Philip John James, director of communication for the East Bay Young Democrats and the City of Alameda Democratic Club, has lived in Alameda for most of his life and said that growing up in the early 1990s, Alameda’s politics were more centrist. Of Alameda’s new progressivism, he said, “I don’t know if it’s a demographic change in terms of the backgrounds of the people living here, but [it] definitely feels [like] a demographic change in the mindsets of people living here.”

The types of businesses popping up in Alameda—brewpubs and wineries—appeal to millennials who want to lay roots in Alameda, said James, whereas before, the city’s reputation as a sleepy bedroom community attracted a generation of people whose political tastes were more conservative. “There’s a mindset out there that the Alameda of 20 years ago was the best Alameda ever,” he said. “And I think there are people now who are thinking the Alameda of 10 years from today is going to be the best ever, and we have to start working towards that.”

The generational and political divide is getting wider every election cycle as Alameda’s old guard withdraws from politics. Since 2008, the city’s moderate and conservative wing has suffered significant electoral losses, although there have been some notable exceptions. A tenuous moderate majority in 2014 propelled Spencer’s upset mayoral victory. And with extensive help from landlords, full rent control lost at the ballot box last year. (It’s worth noting, though, that the measure was even more liberal than Oakland’s law).

Spencer’s re-election next year is also not a certainty. Although highly successful in employing her own unique brand of retail politics, the city’s ideological shift and a number of awkward moments have left her vulnerable. For instance, the mayor has made herself a target of some of the most energized groups in Alameda: The Alameda Renters Coalition strongly opposes her consistent support for landlords over tenants.

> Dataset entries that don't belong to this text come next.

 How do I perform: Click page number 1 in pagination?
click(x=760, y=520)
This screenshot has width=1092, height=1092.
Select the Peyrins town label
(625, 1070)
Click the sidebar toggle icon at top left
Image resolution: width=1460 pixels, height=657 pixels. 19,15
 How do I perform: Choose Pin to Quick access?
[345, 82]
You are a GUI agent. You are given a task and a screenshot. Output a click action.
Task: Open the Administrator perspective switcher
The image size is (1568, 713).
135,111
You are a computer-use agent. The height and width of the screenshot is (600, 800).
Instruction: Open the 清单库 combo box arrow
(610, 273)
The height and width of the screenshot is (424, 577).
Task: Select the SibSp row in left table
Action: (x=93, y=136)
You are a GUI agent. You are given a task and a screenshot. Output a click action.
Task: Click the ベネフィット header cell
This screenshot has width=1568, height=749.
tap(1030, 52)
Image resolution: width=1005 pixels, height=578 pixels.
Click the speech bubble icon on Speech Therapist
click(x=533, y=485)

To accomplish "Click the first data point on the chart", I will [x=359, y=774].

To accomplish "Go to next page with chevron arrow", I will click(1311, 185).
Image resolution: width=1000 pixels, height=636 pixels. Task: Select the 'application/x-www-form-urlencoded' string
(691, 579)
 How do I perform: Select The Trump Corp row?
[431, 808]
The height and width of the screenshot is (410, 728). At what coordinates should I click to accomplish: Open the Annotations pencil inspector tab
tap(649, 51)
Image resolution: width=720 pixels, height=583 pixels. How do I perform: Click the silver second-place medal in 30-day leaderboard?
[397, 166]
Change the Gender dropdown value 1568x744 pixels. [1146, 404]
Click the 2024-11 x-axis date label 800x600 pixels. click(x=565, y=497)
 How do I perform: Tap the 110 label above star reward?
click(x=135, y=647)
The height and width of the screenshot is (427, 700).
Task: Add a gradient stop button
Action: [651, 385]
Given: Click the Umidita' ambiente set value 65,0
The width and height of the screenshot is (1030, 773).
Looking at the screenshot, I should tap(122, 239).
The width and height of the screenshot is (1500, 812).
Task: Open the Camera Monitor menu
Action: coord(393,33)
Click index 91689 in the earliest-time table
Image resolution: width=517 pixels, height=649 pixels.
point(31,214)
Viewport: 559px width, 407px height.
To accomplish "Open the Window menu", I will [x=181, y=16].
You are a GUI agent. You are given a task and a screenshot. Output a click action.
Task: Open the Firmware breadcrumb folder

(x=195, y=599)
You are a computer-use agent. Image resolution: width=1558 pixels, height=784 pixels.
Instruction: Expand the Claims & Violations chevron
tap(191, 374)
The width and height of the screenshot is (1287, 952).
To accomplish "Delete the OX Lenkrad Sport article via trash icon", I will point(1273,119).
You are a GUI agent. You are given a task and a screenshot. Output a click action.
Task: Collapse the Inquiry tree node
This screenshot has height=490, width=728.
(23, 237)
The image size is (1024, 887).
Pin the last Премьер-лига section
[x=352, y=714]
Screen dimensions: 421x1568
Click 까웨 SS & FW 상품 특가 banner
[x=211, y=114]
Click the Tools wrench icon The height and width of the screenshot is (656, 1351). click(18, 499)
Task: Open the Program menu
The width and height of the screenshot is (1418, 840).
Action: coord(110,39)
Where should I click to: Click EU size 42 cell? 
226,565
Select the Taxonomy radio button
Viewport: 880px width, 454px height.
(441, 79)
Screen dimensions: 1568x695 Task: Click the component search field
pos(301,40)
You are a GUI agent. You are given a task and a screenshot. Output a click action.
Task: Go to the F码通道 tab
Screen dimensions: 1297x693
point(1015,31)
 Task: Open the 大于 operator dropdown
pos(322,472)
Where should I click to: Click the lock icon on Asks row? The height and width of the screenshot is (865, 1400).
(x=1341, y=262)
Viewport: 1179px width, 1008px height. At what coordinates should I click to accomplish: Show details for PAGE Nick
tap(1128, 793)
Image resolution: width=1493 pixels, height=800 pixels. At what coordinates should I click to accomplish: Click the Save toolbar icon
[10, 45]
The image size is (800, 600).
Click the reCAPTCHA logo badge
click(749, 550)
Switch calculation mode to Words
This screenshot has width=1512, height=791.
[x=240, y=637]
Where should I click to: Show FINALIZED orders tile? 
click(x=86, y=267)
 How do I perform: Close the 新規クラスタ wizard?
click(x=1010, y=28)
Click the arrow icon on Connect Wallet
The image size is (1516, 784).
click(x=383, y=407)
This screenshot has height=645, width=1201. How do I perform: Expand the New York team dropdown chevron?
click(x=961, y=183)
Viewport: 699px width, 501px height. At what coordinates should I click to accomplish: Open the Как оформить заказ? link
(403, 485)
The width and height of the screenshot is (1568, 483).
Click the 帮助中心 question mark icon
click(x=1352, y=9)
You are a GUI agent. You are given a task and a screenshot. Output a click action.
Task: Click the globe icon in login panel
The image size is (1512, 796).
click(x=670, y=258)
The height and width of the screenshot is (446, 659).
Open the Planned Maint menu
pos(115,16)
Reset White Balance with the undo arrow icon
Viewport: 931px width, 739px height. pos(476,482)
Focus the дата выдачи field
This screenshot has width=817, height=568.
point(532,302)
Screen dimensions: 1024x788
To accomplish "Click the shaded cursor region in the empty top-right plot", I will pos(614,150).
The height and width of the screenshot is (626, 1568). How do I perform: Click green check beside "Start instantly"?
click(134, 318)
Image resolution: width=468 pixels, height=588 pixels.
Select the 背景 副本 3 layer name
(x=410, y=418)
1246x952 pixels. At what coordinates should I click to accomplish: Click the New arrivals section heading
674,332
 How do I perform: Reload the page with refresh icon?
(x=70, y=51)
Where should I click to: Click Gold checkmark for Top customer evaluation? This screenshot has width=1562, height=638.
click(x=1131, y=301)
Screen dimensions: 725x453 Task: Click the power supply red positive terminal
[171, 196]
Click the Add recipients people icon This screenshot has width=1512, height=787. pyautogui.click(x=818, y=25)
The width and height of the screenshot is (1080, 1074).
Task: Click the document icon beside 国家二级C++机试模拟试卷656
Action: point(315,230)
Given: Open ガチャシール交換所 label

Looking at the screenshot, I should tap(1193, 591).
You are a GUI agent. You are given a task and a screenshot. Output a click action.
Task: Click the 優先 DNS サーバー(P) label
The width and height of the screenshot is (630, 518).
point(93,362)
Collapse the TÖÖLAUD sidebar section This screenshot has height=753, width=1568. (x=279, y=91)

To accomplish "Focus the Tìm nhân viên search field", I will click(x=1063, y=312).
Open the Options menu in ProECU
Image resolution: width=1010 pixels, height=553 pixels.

And the city’s LGBTQ community continues to oppose Spencer following her votes as a school board member opposing same-sex curriculum in Alameda schools. In June, a city proclamation recognizing Pride Month was not accepted by some members of the Alameda Unified School District LGBTQ Roundtable. The group also refused to participate in a group photo with the mayor, and instead only agreed to a photo with the council’s progressive majority. Furthermore, many Island liberals were disturbed by Spencer’s decision to attend Trump’s inauguration ceremony. The mayor was in Washington, D.C., attending the annual U.S. Conference of Mayors at the time.

Ezzy Ashcraft is widely expected to challenge Spencer next year, and there could be other candidates. But the mayor is still formidable. “The mayor is engaged; she shows up to almost every event or public meeting, and I would contend, just based of recognizability, she is without a doubt the most well-known political figure in Alameda,” said James. “But she represents the group that seems happy with the status quo despite a world full of changes.

“How does this group last past 2020?”